I know that in the being time I cannot make Windows Login authentication against OpenLDAP, but can't I make them somehow communicating with each other of use the benifits of them both (in case I need OpenLDAP to do something not available in AD)?

Do you advise to use OpenLDAP or Active Directory (Using Samba4 as Domain Controller) and why? (taking in consideration handling the authentication of all mentioned services and system login authentication using JUST ONE username and password for each client).
What will I be able to do (and what not) if I used Samba4AD and not OpenLDAP (and the opposite case).
According to what I understood from previous readings, they said that the advantage of AD is that it can manage groups policy in Windows.
How can the groups policy exactly be usful for my case? and which alternatives do I have in case you advised to use OpenLDAP?

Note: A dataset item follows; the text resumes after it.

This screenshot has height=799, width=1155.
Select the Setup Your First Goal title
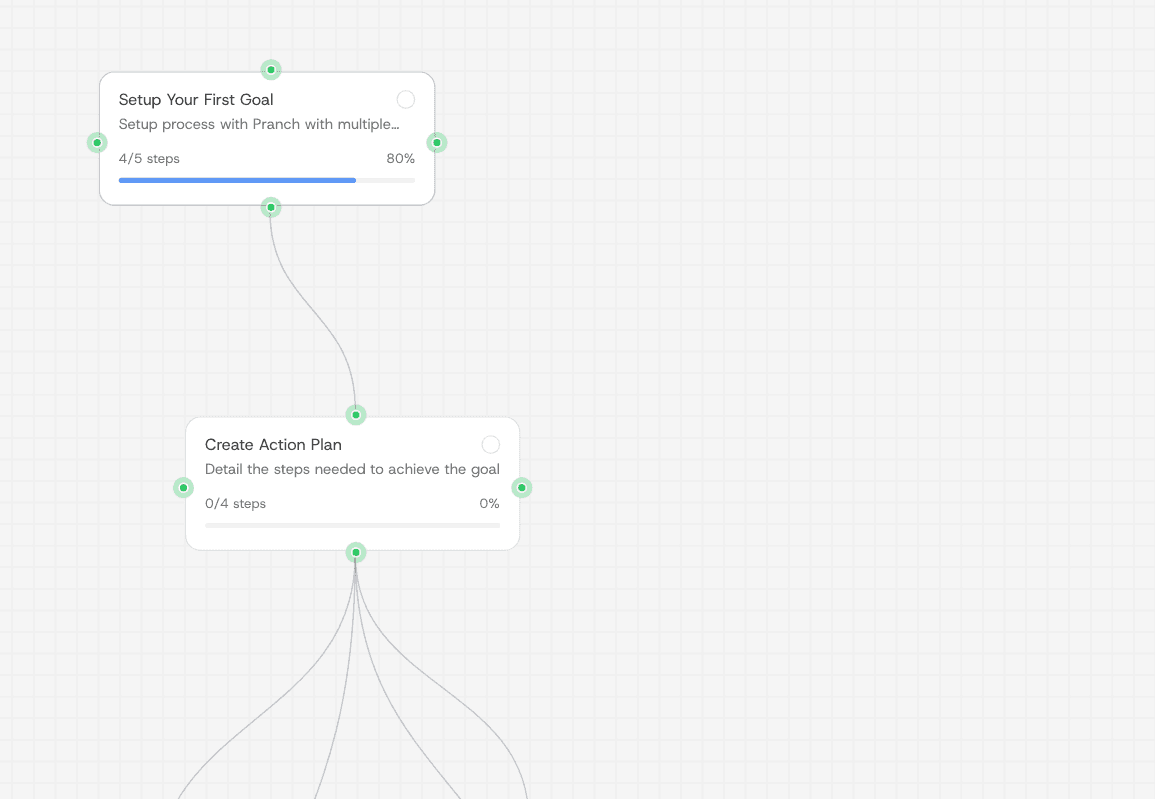point(196,100)
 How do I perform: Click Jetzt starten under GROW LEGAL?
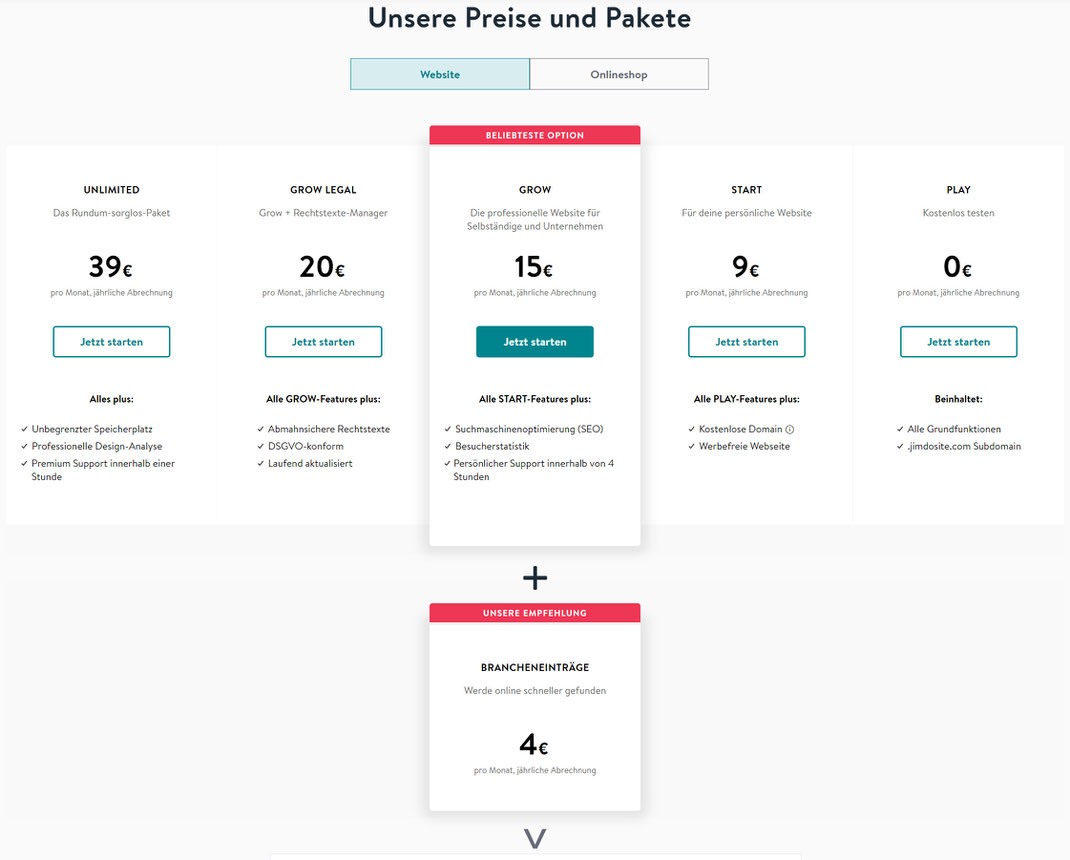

To summarize the main questions:

  • In my case, is OpenLDAP prefered or Samba4AD DC to authenticate all
    services + clients login with the same username and password? (although I understand that I cannot authenticate windows with OpenLDAP but you might have some additions to say about that).
  • What are the advantages of joining clients PCs to a domain controller
    by Samba4 instead of just using pGina?
  • In case of lack of features in them both (something is provided in
    one and not in the other), what is the alternative solution to avoid
    that features lacking?

And Please keeping in concideration that I prefer the open source, supported and long term live solutions (logically).

Thank you in advance!

Best Answer

I think this is too broad a question to really work well here, but I think there's a simpler question: "I'm looking at Samba4 vs. OpenLDAP, what should I base my decision on?"

The answer to that question is: Samba4 makes sense if you need some of the Windows-specific (or at least Windows-centric) features that AD provides. (And if you don't want to buy Windows Server and Client licenses.)

When considering using Samba4, you should think of it as being equivalent to Windows Server. You get (most of) the same things you get from Microsoft: integrated login from Windows clients, management using Windows tools, Windows-style ACLs, Group Policies, directory replication (but not to OpenLDAP!), and an LDAP-compatible directory that other applications can authenticate against.

In your situation:

I would say that the most useful Windows-specific features that Samba4 (or Windows Server) provide are Group Policies and client/file/share management using Windows tools. Neither of these seem to be especially important to you right now.

OTOH, I'm not familiar with pGina or any other tools to allow Windows clients to authenticate against OpenLDAP. I don't know if they work well, if they're easy to set up and maintain. They certainly aren't as easy to manage as a domain-joined Windows PC.

As another example:

In our case, we had mostly Windows clients with some Linux and Mac users and we decided that having the Windows clients join an AD domain was important, so we set up Samba4 and dumped our OpenLDAP server. We were able to do this because we didn't have too many accounts and were able to come up with workarounds to sync passwords between OpenLDAP and AD. We had no issues with Redmine, OpenVPN, Owncloud, and other services authenticating against Samba4.